1. Field of the Invention
The present invention relates generally to a radiation sensitive resin composition and to a material containing the composition for forming bumps. More particularly, the present invention relates to a radiation sensitive resin composition suitable for photofabrication of bumps when a circuit substrate is fabricated or when a semiconductor, an electronic component or the like is mounted on the circuit substrate as well as to a material containing such a radiation sensitive resin composition for forming bumps.
2. Description of the Related Art
Photofabrication is a generic name for a technology which fabricates various precision parts, the technology including coating a radiation sensitive resin composition on an article to be processed, patterning the coated film by photolithography, electroforming as by one or more of chemical etching, electrolytic etching or electroplating using the patterned film as a mask. The photofabrication is a technology which is leading the current precision microprocessing techniques.

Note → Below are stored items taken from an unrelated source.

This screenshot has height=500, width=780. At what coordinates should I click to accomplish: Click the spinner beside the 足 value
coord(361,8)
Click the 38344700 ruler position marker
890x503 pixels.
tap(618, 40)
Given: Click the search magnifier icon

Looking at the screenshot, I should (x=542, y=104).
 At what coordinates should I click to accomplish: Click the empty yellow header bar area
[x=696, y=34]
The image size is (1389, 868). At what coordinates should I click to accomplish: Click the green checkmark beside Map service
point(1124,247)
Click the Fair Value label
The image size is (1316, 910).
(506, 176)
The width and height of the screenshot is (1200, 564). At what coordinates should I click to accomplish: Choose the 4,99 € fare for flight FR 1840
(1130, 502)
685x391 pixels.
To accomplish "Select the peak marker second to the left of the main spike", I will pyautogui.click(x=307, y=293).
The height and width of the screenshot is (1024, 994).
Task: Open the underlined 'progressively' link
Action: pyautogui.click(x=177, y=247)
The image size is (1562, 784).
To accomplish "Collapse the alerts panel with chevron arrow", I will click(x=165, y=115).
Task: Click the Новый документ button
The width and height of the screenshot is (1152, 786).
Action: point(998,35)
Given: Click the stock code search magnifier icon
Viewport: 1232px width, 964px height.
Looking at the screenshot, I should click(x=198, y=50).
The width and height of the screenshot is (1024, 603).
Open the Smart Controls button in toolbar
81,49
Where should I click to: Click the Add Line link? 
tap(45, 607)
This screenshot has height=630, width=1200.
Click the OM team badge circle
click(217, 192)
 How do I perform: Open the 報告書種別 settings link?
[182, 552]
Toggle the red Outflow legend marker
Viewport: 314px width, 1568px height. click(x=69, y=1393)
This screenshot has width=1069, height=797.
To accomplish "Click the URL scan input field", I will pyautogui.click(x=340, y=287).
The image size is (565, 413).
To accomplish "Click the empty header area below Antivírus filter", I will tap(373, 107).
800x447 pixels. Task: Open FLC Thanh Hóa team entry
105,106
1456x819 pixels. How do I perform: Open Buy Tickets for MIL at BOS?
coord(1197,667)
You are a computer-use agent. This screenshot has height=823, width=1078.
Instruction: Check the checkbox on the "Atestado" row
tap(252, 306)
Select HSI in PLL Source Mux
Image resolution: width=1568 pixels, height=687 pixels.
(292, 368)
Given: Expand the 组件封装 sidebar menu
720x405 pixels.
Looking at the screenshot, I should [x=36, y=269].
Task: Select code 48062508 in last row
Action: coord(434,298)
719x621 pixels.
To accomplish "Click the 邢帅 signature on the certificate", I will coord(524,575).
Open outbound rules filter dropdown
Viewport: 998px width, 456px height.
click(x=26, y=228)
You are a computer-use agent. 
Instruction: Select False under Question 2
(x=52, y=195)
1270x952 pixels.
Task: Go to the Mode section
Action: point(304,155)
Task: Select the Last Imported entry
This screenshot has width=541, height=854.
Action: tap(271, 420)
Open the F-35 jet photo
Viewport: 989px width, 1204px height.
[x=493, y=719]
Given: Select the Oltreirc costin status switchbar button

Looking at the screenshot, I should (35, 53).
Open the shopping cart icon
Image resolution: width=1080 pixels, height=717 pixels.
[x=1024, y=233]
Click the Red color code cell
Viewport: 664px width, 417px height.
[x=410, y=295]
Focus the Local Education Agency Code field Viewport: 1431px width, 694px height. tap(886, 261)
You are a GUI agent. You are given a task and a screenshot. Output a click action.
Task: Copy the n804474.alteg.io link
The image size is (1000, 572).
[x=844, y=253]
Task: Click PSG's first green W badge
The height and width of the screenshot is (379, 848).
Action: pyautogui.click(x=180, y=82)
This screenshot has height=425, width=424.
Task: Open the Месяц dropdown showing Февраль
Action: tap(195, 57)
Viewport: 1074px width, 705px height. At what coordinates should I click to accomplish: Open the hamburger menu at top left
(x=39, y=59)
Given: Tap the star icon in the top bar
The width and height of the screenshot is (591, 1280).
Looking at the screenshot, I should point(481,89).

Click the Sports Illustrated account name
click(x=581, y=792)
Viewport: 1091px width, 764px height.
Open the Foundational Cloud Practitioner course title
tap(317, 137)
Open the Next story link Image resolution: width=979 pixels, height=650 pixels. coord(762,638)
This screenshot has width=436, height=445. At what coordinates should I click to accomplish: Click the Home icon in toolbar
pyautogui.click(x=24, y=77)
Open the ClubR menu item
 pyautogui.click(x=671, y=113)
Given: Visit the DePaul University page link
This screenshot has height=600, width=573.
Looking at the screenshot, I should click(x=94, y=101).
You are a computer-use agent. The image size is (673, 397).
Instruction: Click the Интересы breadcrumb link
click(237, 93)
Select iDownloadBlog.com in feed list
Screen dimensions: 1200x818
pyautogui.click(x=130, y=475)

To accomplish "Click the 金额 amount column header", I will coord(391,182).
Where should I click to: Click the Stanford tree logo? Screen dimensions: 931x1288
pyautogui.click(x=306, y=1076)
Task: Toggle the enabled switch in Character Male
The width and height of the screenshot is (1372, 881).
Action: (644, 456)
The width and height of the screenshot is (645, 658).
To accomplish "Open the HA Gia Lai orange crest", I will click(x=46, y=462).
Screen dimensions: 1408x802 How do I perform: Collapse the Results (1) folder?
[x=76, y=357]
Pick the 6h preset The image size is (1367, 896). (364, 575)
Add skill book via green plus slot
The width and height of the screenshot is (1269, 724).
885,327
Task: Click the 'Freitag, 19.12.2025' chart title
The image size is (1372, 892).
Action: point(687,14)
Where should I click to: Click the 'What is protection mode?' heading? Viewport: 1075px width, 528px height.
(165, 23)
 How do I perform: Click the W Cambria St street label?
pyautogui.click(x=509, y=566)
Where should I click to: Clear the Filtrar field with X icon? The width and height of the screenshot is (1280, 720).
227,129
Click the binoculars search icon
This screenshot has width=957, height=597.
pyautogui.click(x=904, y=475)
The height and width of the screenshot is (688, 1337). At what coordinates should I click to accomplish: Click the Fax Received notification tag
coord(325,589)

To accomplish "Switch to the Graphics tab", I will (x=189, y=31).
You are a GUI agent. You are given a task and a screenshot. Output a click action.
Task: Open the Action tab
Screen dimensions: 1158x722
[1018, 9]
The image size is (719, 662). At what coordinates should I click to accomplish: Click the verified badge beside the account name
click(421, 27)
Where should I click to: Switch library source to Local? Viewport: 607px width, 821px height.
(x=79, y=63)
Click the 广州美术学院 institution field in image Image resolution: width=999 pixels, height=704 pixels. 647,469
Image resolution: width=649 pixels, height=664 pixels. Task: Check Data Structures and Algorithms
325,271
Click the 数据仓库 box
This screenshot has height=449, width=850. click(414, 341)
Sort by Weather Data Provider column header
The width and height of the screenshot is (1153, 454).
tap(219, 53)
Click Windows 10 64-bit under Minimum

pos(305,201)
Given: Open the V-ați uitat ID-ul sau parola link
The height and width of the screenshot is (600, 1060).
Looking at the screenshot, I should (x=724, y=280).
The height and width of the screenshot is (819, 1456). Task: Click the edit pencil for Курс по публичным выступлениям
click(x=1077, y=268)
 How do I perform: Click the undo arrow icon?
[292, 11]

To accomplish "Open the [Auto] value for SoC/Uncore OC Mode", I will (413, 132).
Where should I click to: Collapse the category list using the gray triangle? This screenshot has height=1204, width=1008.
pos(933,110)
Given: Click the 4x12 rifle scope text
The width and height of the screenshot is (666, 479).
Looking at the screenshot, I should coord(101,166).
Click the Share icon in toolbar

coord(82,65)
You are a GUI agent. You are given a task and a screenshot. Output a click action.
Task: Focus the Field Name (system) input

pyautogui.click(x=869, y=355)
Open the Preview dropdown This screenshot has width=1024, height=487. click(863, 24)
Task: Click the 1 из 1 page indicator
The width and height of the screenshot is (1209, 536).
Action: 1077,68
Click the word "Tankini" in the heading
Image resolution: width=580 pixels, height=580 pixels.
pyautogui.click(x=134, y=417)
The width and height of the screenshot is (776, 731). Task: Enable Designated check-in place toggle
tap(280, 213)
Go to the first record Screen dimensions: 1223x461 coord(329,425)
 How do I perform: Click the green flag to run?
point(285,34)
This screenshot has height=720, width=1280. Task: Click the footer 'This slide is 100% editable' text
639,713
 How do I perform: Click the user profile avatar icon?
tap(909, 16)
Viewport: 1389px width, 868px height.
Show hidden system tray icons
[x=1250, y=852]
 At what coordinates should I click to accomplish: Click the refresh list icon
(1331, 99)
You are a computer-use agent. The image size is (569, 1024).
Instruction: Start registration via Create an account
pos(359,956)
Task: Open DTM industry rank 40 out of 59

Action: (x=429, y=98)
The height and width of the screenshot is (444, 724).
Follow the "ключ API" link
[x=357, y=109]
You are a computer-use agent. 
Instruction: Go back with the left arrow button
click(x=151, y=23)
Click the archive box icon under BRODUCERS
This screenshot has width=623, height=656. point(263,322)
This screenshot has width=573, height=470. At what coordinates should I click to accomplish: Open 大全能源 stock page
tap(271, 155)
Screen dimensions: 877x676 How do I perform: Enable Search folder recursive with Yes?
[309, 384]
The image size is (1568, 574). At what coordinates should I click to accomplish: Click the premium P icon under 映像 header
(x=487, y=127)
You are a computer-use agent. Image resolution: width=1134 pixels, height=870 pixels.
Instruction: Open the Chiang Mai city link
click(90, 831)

Recently, down sizing of electronic apparatus and appliances is prevailing in accordance with which incessant change in the design of LSIs is on-going, that is, those LSIs which are more highly integrated or have more layers are fabricated. As a result, there is a demand for a multi-pin packaging method for mounting an LSI on a substrate in order to package the LSI on an electronic apparatus or appliance and attention has been focused on bare chip packaging such as a TAB method or a flip chip method. In such a multi-pin packaging method, it is necessary to arrange protruded electrodes of 20 .mu.m in height which serve as connector terminals called "bump" on a substrate with high precision. In future, a further down-sizing of LSI will invoke a need for an increasingly high precision of bumps.
Materials for use in forming such a bump are required to meet various requirements. For example, the materials must be able to form a thick film as thick as 20 .mu.m or more, must have enough adhesion to the substrate, must have sufficient resistance and wettability to plating liquids, and must be readily peeled with a peeling liquid after the plating is over.
Further, a film coated from the materials for use in forming such a bump must have a sufficient flexibility when the film is coated on a flexible substrate such as a polyimide film or the like. This is because no crack should occur in the resulting film even when the substrate is bent to some extent.
However, a resist, which is a conventional material for forming bumps, is insufficient in its adhesion to a substrate and wettability to plating liquids.
Accordingly, when the resist has poor adhesion to the substrate upon development, a problem occurs that use of finer pattern sizes of the resist for forming bumps causes a problem that the resist tends to come off the substrate more often.
In addition, another problem arises that when the material for forming bumps has a poor wettability to plating liquids, no uniform plating can be formed on the substrate.